> [TASK DESCRIPTION]: Look through the entries below. Report each line that has the word "Visit" in it.

Top of MATERIAL FOR THIS EXERCISE

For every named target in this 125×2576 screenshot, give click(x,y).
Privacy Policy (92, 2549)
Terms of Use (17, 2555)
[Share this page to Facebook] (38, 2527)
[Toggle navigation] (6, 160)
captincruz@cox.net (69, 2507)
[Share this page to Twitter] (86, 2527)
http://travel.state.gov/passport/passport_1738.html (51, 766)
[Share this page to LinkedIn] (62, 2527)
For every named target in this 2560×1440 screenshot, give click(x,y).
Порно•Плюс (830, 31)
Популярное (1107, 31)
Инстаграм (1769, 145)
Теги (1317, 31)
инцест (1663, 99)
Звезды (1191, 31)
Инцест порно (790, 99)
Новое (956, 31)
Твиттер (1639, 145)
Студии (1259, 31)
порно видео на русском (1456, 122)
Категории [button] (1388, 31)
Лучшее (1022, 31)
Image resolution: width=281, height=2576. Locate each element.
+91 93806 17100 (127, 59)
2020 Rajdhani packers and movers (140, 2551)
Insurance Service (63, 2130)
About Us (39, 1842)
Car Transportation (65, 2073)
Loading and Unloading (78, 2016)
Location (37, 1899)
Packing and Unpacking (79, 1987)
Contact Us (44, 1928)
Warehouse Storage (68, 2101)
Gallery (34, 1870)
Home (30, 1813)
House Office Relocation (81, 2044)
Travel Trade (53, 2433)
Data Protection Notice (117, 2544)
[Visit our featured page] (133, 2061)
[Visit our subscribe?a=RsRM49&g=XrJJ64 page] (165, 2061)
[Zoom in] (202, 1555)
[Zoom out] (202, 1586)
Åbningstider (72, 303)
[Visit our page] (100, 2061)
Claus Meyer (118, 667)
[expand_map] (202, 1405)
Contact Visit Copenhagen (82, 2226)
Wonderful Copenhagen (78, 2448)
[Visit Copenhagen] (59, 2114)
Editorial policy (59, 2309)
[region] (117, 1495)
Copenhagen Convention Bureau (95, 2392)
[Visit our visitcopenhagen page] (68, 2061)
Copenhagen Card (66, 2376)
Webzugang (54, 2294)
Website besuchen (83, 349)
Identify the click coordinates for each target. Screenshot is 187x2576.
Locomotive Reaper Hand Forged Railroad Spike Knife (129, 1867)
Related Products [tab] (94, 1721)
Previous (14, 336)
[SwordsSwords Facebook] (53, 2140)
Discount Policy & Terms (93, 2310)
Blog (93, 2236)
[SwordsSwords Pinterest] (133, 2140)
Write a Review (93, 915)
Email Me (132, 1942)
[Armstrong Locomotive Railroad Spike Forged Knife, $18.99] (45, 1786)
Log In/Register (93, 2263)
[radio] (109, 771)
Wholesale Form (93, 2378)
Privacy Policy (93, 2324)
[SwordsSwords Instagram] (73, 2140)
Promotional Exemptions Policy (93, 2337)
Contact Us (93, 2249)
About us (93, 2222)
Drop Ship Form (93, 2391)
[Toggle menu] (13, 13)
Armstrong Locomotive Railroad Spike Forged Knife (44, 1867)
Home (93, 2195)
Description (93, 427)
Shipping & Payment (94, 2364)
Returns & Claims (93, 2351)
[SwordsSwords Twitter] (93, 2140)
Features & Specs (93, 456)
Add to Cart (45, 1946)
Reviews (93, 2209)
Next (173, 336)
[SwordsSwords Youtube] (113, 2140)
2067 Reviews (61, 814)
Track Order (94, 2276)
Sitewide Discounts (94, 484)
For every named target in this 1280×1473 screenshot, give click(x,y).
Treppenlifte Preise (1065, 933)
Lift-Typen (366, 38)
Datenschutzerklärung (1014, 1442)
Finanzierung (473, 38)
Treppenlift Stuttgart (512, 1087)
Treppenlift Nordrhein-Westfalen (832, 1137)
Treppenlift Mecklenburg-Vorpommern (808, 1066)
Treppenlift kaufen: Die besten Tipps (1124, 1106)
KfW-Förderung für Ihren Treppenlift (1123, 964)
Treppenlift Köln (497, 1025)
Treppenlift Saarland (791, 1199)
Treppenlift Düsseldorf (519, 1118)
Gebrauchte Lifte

Bottom of MATERIAL FOR THIS EXERCISE

> [TASK ANSWER]:
[Visit our featured page] (133, 2061)
[Visit our subscribe?a=RsRM49&g=XrJJ64 page] (165, 2061)
[Visit our page] (100, 2061)
Contact Visit Copenhagen (82, 2226)
[Visit Copenhagen] (59, 2114)
[Visit our visitcopenhagen page] (68, 2061)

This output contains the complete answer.